Until that stupid fight at 2.30, him asking if she wanted her parents to be at the wedding and she shot it down immediately. Seeing the list of Halstead family and aunts and uncles, the cousins who lived in Ireland and wouldn't get an actual invitation but would get a "we're getting married and we know you can't fly to Chicago but we're remembering you" card. Her insecurities hit the roof, that she was marrying this man who loved so deeply and so brightly, and all she would do was dim his brightness. She'd seen him fight past the darkness of his PTSD diagnosis, of freezing at fireworks and after a gun was shot to where he was today. She couldn't do that to him, so she ran back to the shore that had been her guide their entire relationship.

She stood staring out at the dark water, feeling his presence behind her. This was the end. She'd ruined her happiness because she was broken. Hailey Upton had never learned what love was at a parent's knee, instead knowing what masqueraded as it. Of course she could never love someone like Jay the way he deserved to be loved. Her tears were slipping through her eyes as she realised everything that she'd deprived him of because he had to think he'd fallen in love with this shell of a woman.

But instead he held her, his arm around her shoulders as they both stared into the water. When he spoke his voice was husky, his tears evident.

"I'm never leaving you alone, Hailey. I fell in love with the careful daughter of a careless, awful man, and you are the best person I could have fallen for. Every time I look at you it's like the first time I'm seeing you again. You are the best thing that's ever been mine."

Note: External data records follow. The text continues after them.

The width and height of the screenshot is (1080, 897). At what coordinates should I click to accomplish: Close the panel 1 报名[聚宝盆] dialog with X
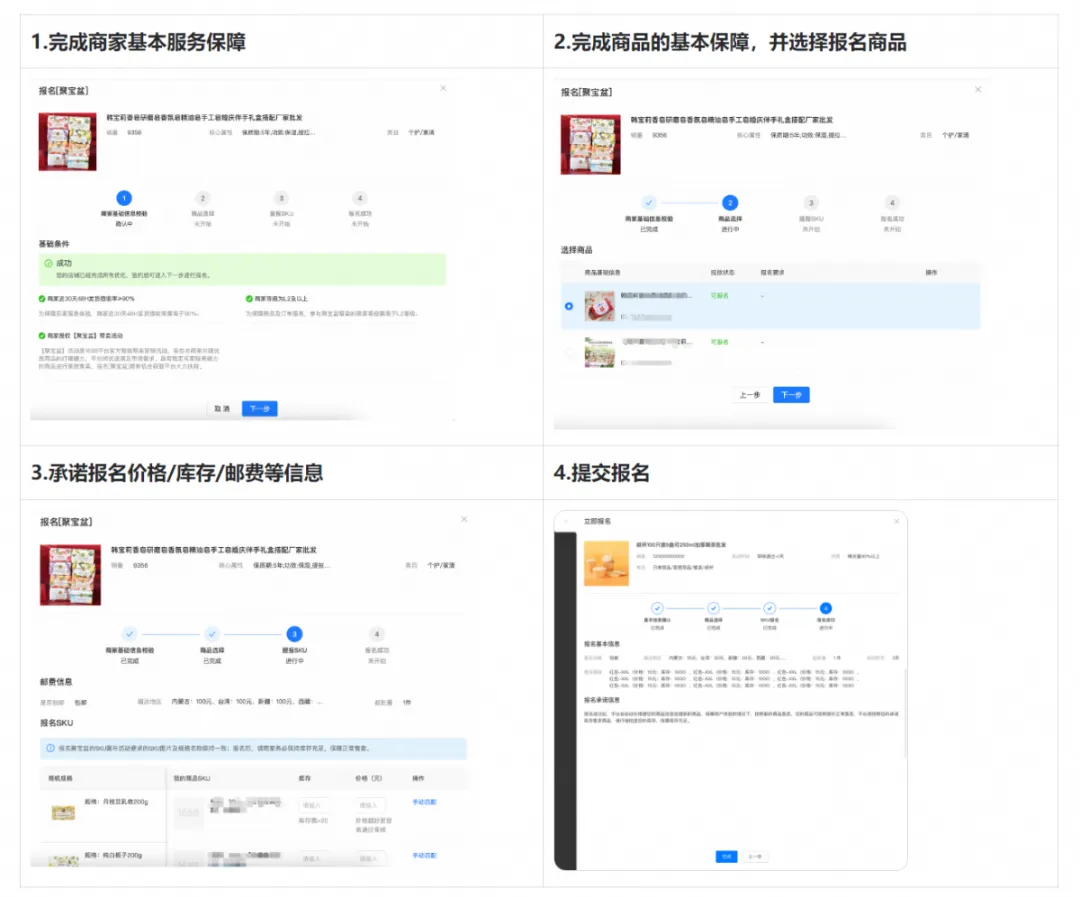[444, 89]
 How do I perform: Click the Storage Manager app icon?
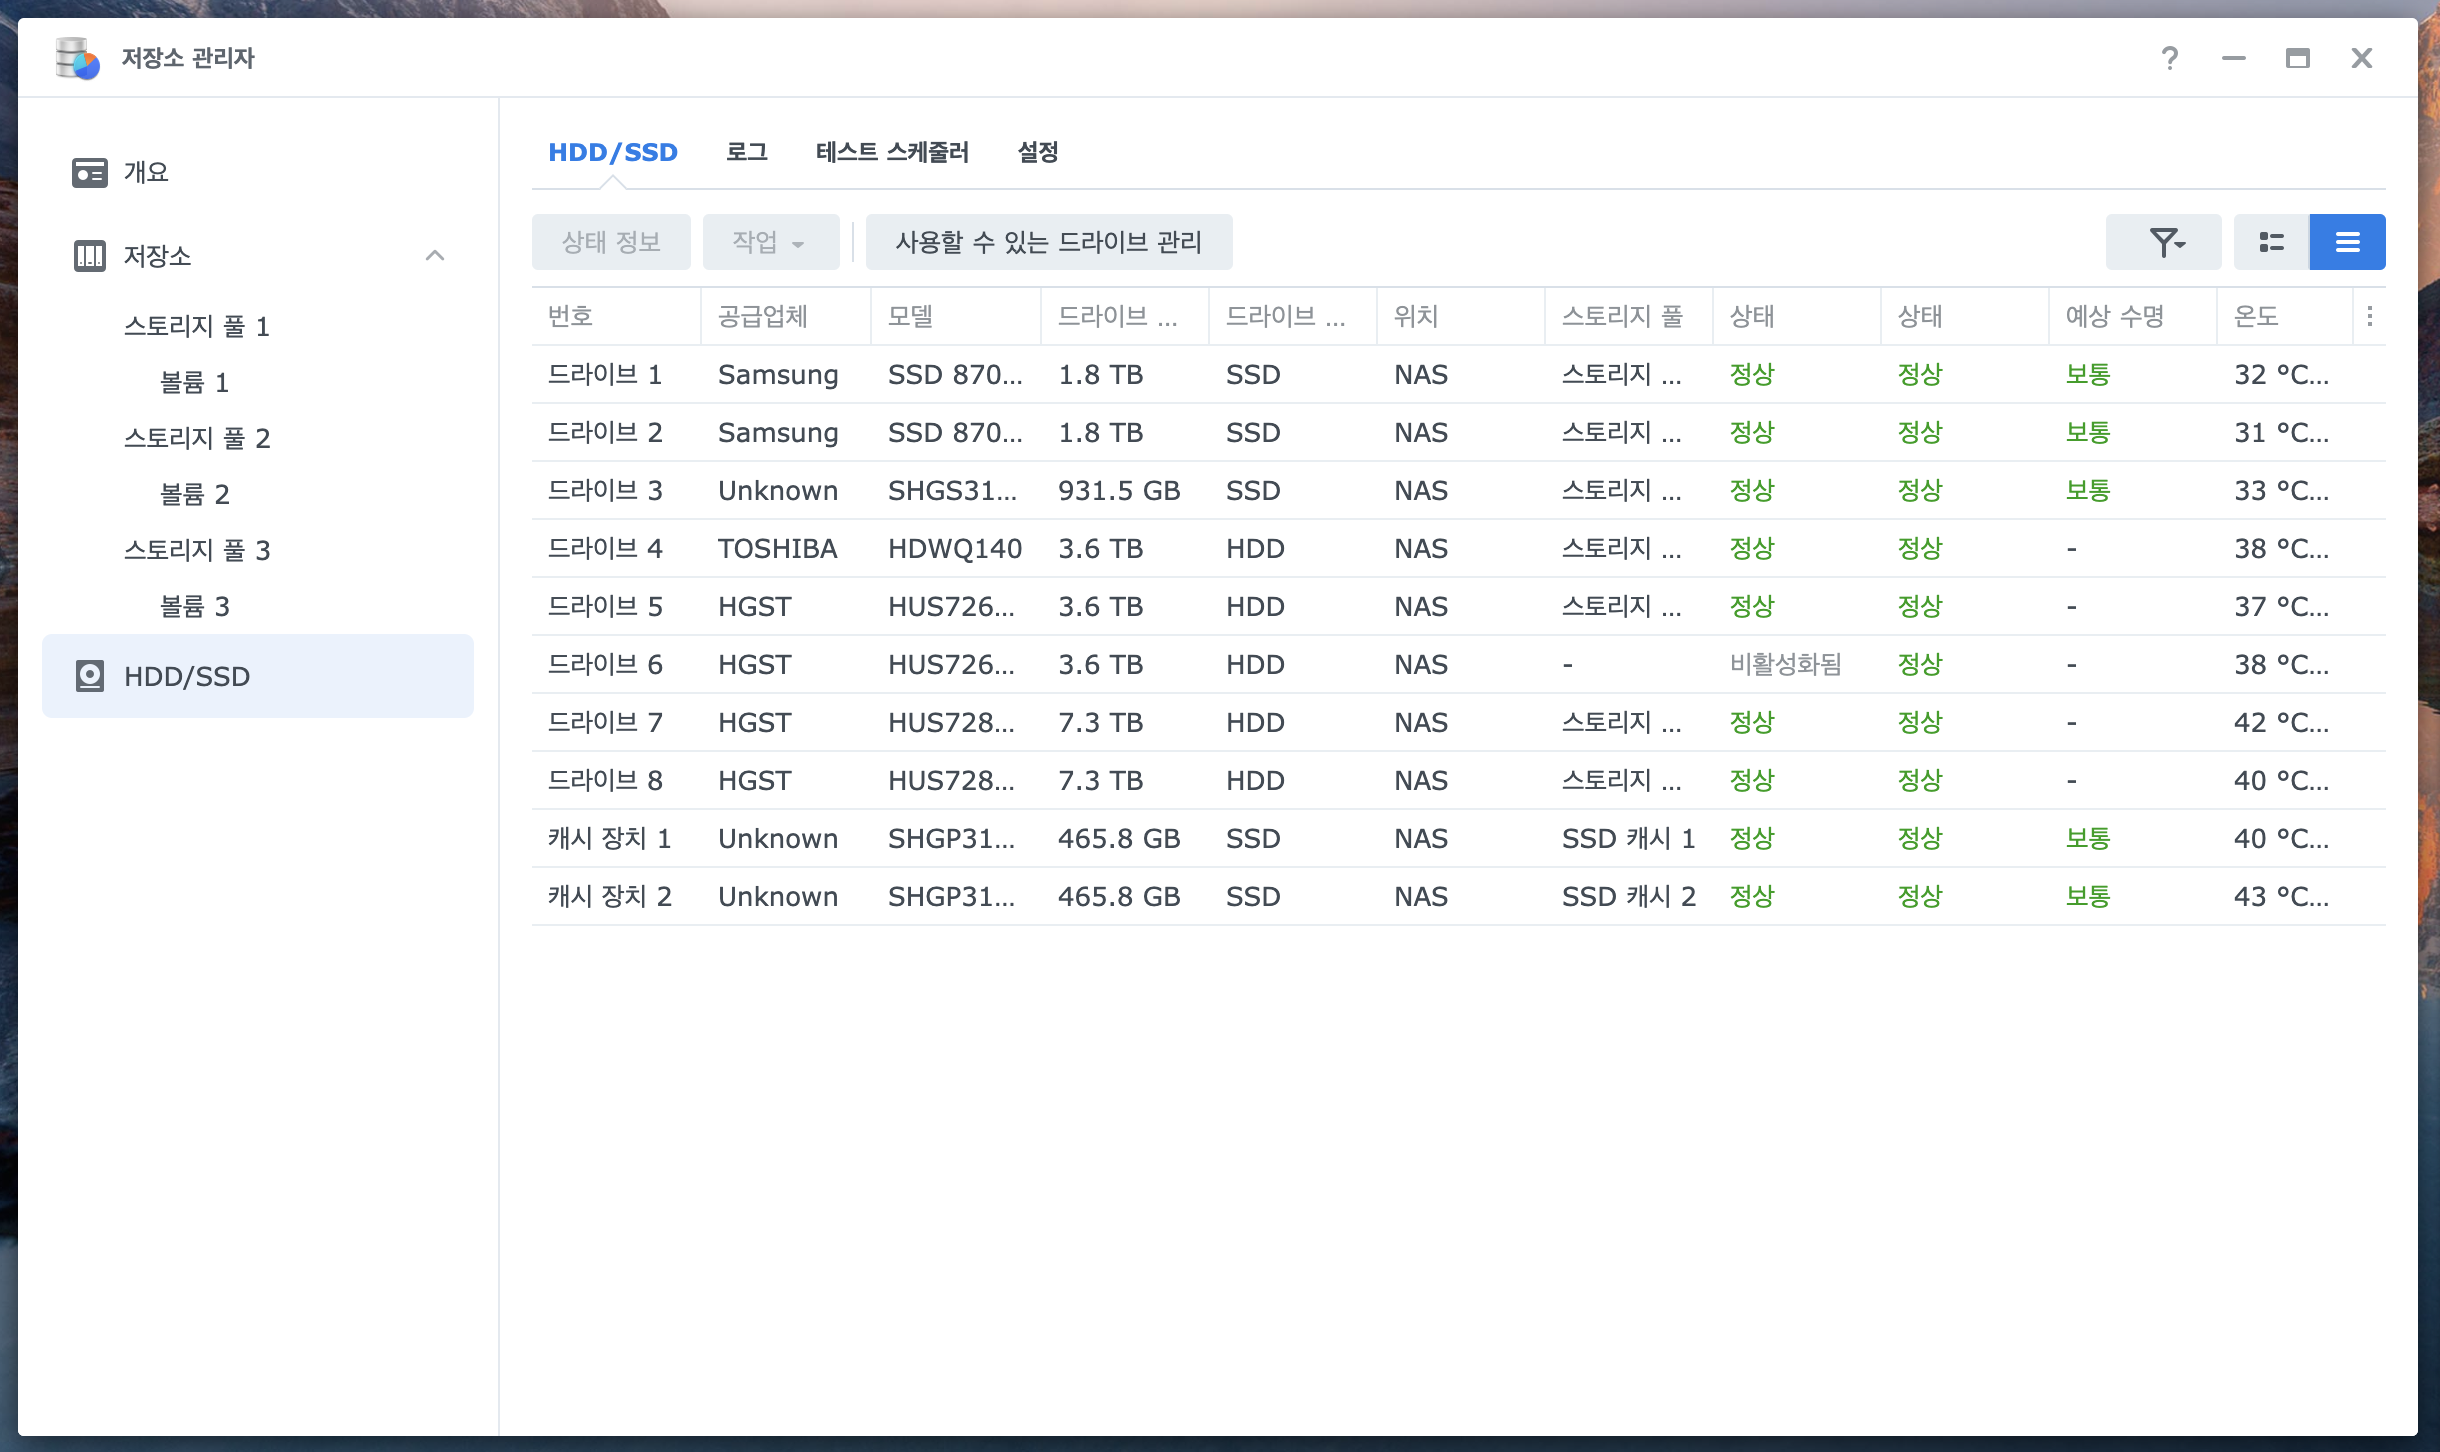[x=77, y=58]
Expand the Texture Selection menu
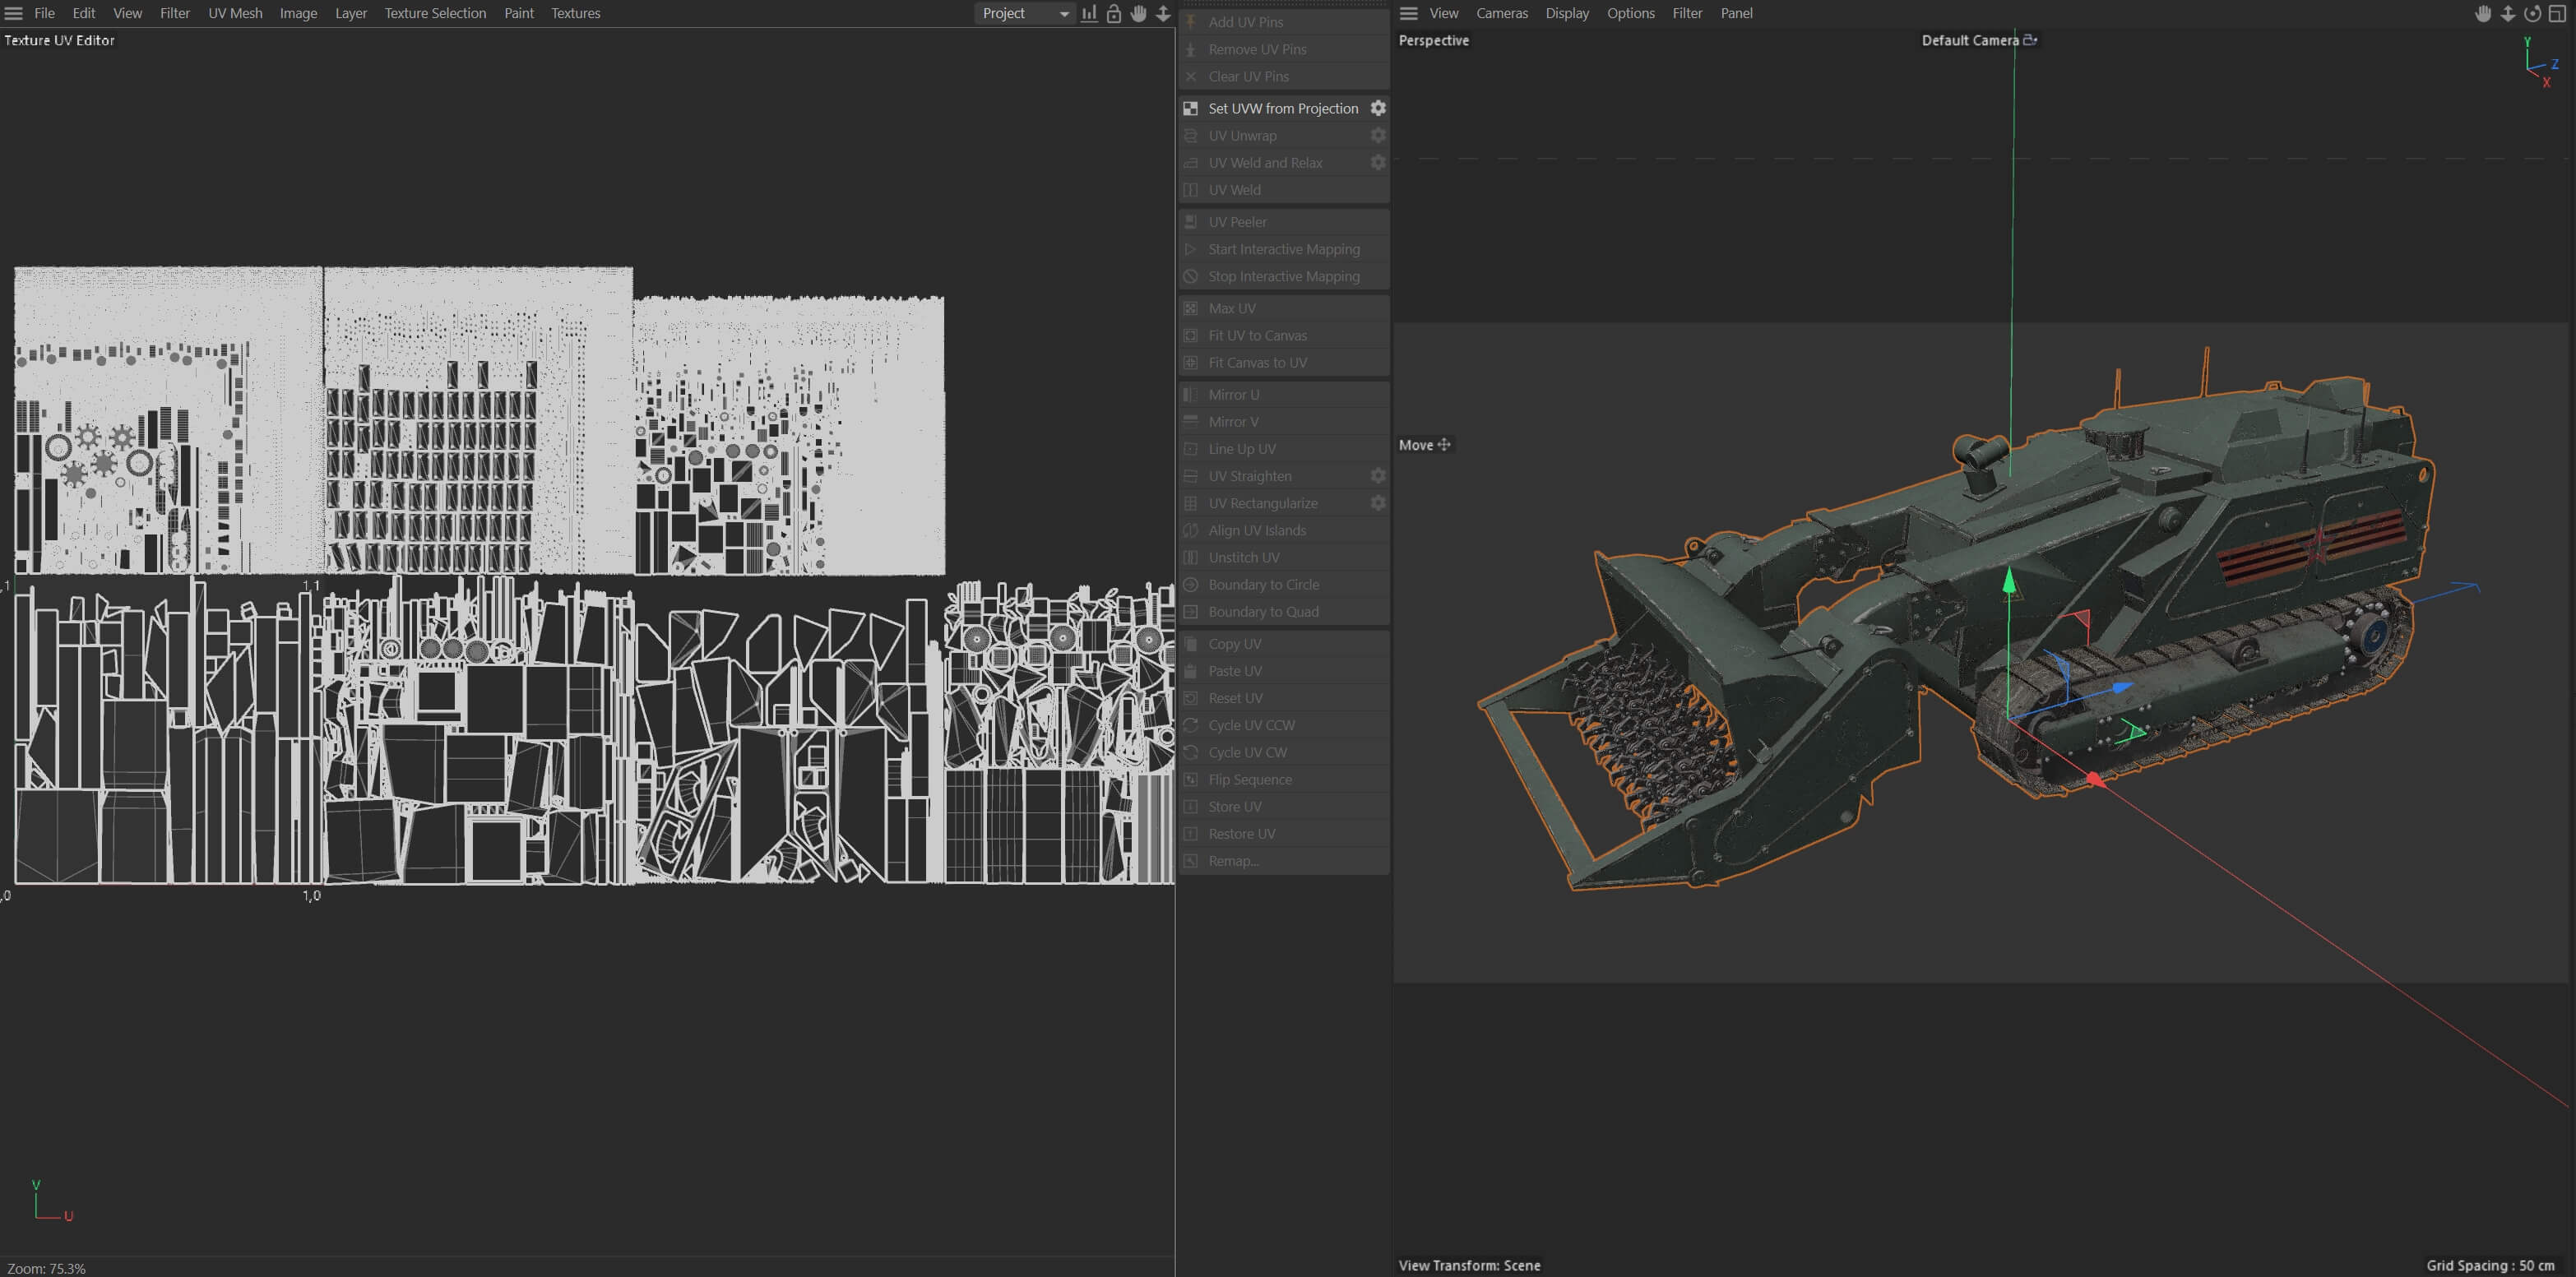Screen dimensions: 2576x1277 (435, 13)
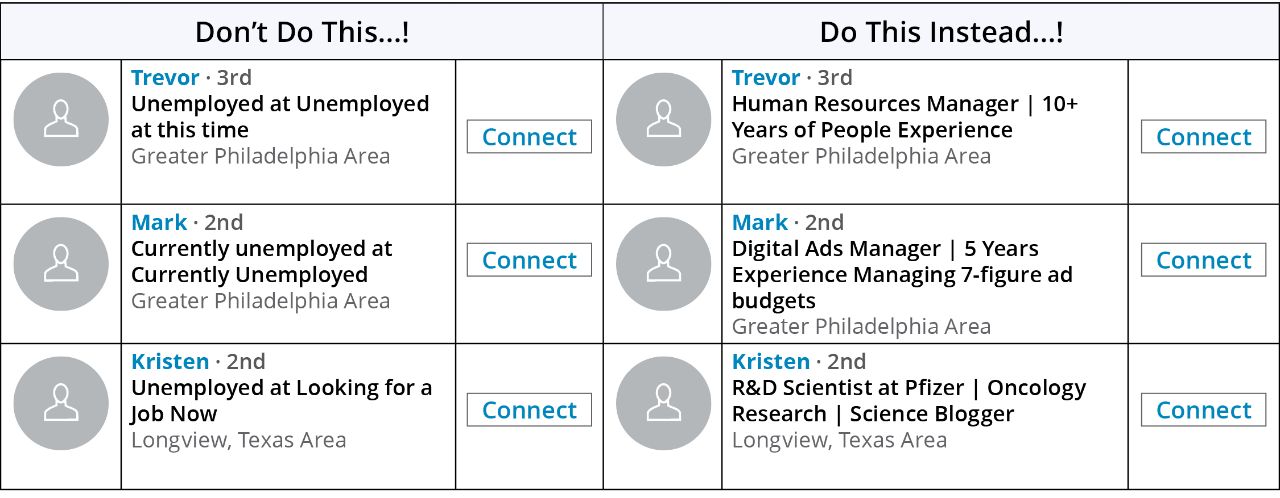
Task: Connect with Trevor the Human Resources Manager
Action: (1203, 137)
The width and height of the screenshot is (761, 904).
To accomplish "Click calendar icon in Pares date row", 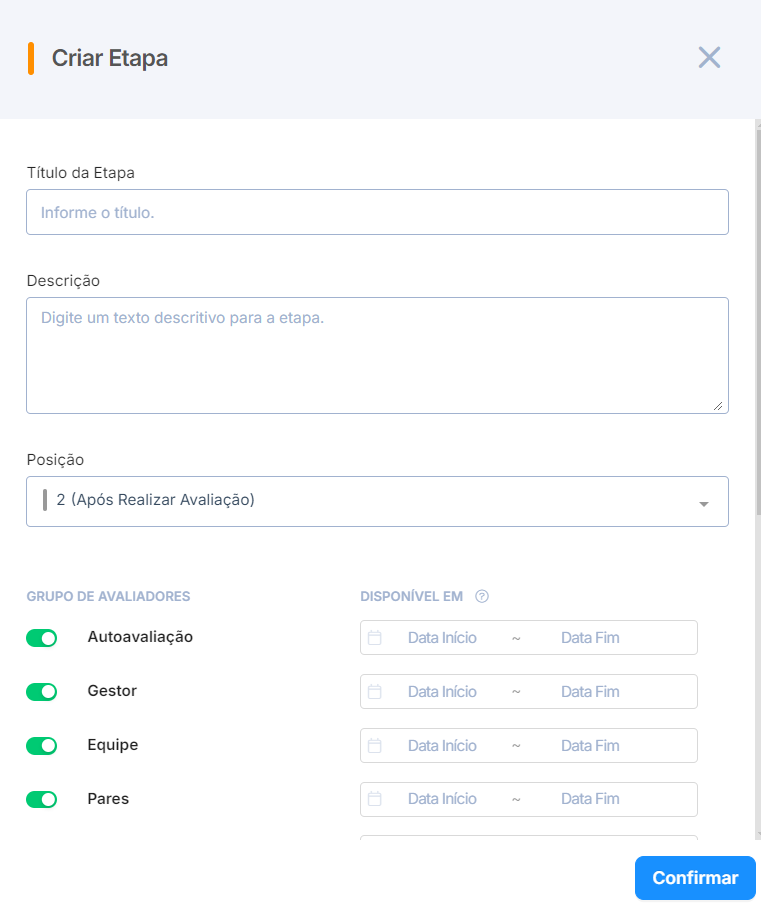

She turned into him the same way she had when she admitted she loved him, her eyes glassy as she did. They didn't say the words often, content in the knowledge that they knew the truth even if they didn't say it. They walked home slowly, relishing the comfort of holding onto each other, that Hailey could hold him and be held and know she was ok. He wasn't going to follow his words with the terror they'd held all her childhood. And as they got into bed, she in his shirt so she had an extra dose of his scent, the final thing she heard before drifting off was "I love you."